**** Excerpted passage

No reponse from the Federal Benefits Bureau at the embassy yet. 

Unless Citigroup takes over very quick, social security retirees will be without funds in Sept. 

Anybody have updates or other info????


----------



## lagoloo (Apr 12, 2011)

cedray said:


> I have received the notification letter from Banamex USA that social security transfers are cancelled as of Sept.1 2015. This confirms the news reorts that Citigroup is closing Banamex usa.
> 
> The letter states that we should look for "alternative arrangements prior to the account closing date Sept. 1."
> 
> ...


I was in the first wave of people whose accounts at Banamex USA were closed last year. No reason given to anyone.

Here's what you do:

Open an account at a Mexican bank.

If you are a resident of Mexico, contact the Social Security office nearest you in Mexico. Ask them for the forms to change your direst deposit bank and to change your address. If they are kind, they will email you the forms. If not, you'll need to go there in person, early, and wait to see them in person.

Fill out the Social Security forms with your actual Mexican street address and request that your checks be deposited to the Mexican bank.

Go to the bank and have them fill out their form (they'll have the one you need) and they will send them to the SSA.

Do this promptly and there will be no delay in getting your next check deposited.

Worked for me. Good luck.:fingerscrossed:


----------



## mr_manny (Nov 22, 2013)

Is Banamex only closing accounts associated with US SS Deposits?

Is this only a Banamex thing...or will other Mexican banks be following suit?


----------



## TundraGreen (Jul 15, 2010)

mr_manny said:


> Is Banamex only closing accounts associated with US SS Deposits?
> 
> Is this only a Banamex thing...or will other Mexican banks be following suit?


What is Banamex USA? Are those branches in the US with dollar accounts. Does all this discussion of account closing have anything to do with Banamex Mexico peso accounts?


----------



## citlali (Mar 4, 2013)

yes nothing to do with Banamex Mexico.


----------



## lagoloo (Apr 12, 2011)

TundraGreen said:


> What is Banamex USA? Are those branches in the US with dollar accounts. Does all this discussion of account closing have anything to do with Banamex Mexico peso accounts?


Now here's the mystery: Banamex Mexico is *owned by Citibank *and is one of their most profitable banks. Nevertheless, it is operated separately and if one's account in Banamex USA is closed, the Banamex Mexico account stays open. I have that exact situation, so I'm still keeping enough in my Banamex Mexico account to pay monthly bills with cash from their ATM machines (no charge). I don't know if they can accept direct SS check deposits. They probably can. 

Frankly, I was so pizzed off when they closed our account at Banamex USA for no reason (which had been "linked" to the Banamex Mexico account for ease of funds transfer) that I didn't feel like handing them my direct deposit SS checks. I opened an account at another Mexican bank for that purpose.

All of this is in the "go figure" category.


----------



## chicois8 (Aug 8, 2009)

My Banamex USA account was not closed in the first round of closures so when I saw the subject coming up again and not receiving a letter i called and they said ifI did not receive a letter do not worry about my
account being closed..I do not have my SS or pension checks directly sent to Banamex USA and only use it as a backup ATM while in Mexico...

********

Could you quote the forum thread on Banamex USA account closures from "Frankly, I was" to "while in Mexico..."?

**** Available data

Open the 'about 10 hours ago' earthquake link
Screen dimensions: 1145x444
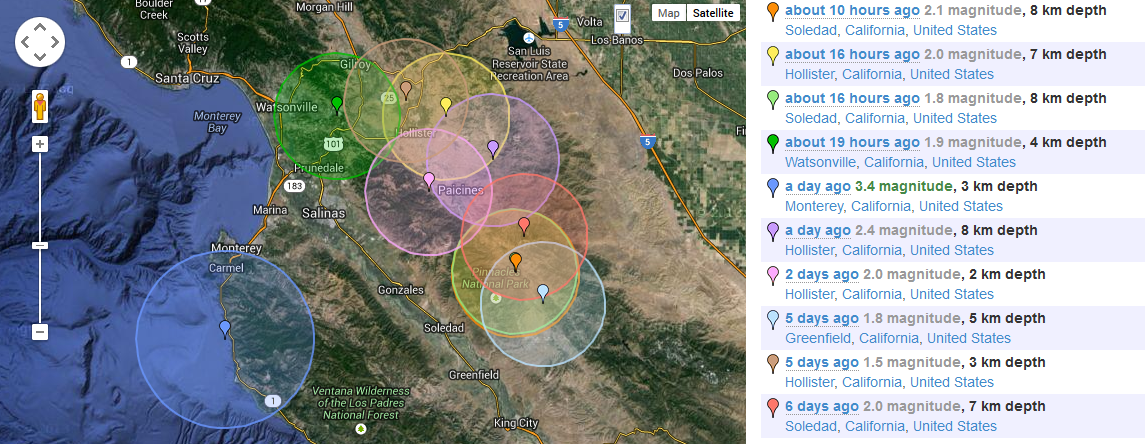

********

**Task solution**
Frankly, I was so pizzed off when they closed our account at Banamex USA for no reason (which had been "linked" to the Banamex Mexico account for ease of funds transfer) that I didn't feel like handing them my direct deposit SS checks. I opened an account at another Mexican bank for that purpose.

All of this is in the "go figure" category.


----------



## chicois8 (Aug 8, 2009)

My Banamex USA account was not closed in the first round of closures so when I saw the subject coming up again and not receiving a letter i called and they said ifI did not receive a letter do not worry about my
account being closed..I do not have my SS or pension checks directly sent to Banamex USA and only use it as a backup ATM while in Mexico...